● **PROBLEM STATEMENT**
From the line that includes "Task: Open the info panel icon" to the last line of the records that follow, copy every line exactly and nothing more, omitting pictures.
[[ MATERIAL TO PROCESS, beginning ]]
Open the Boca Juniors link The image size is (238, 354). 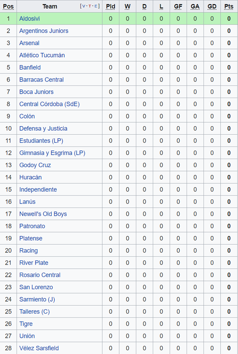tap(36, 92)
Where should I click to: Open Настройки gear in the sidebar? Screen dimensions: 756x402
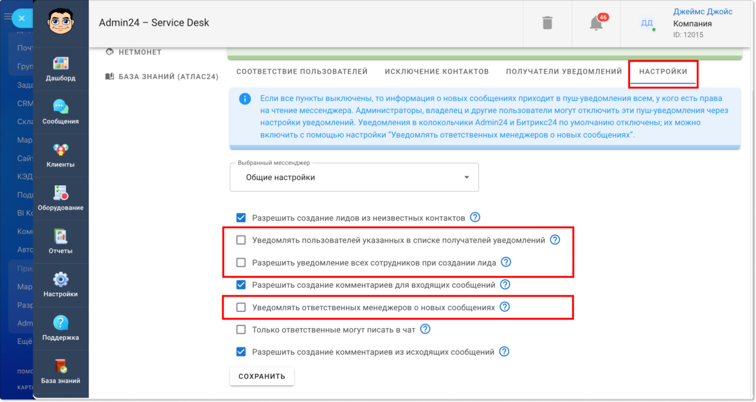click(60, 284)
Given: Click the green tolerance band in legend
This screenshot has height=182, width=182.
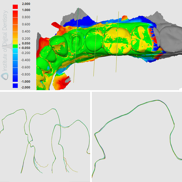Looking at the screenshot, I should (15, 46).
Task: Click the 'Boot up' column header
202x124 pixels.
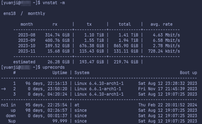Action: 188,73
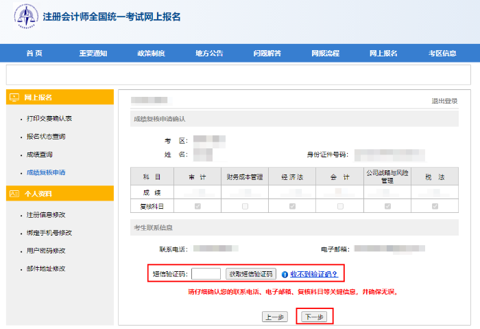
Task: Check the 财务成本管理 recheck checkbox
Action: (x=245, y=206)

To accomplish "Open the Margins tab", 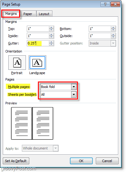I will (x=11, y=14).
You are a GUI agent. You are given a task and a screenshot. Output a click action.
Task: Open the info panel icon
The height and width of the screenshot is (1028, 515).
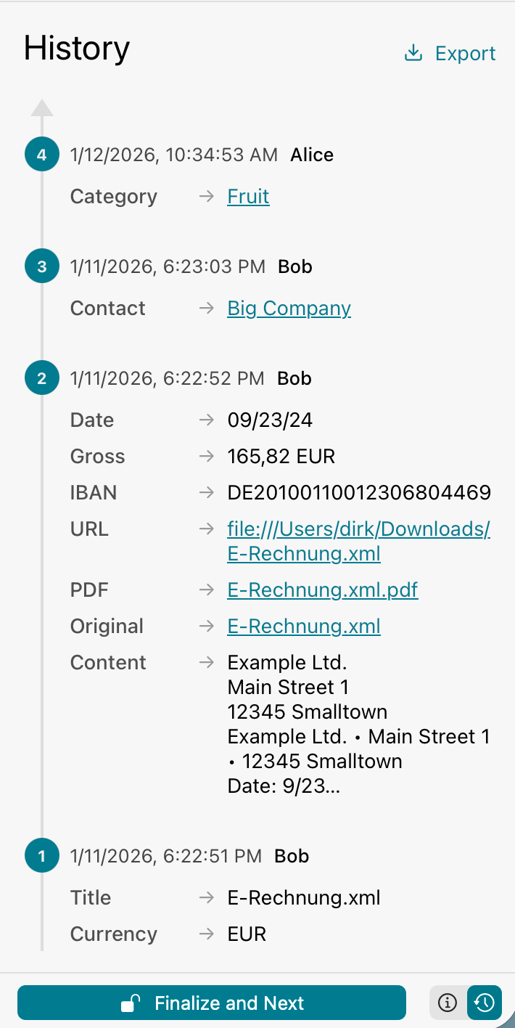click(448, 1003)
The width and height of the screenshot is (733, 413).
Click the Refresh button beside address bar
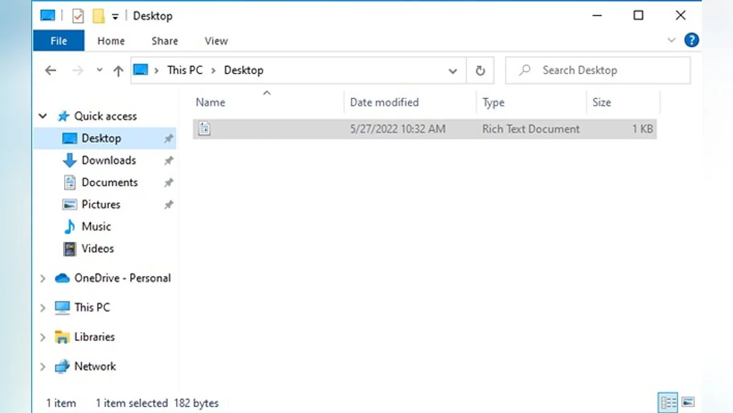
[[ MATERIAL TO PROCESS, end ]]
● **WRITTEN ANSWER**
Task: Open the info panel icon
The height and width of the screenshot is (1028, 515).
click(448, 1003)
The width and height of the screenshot is (733, 413).
Click the Refresh button beside address bar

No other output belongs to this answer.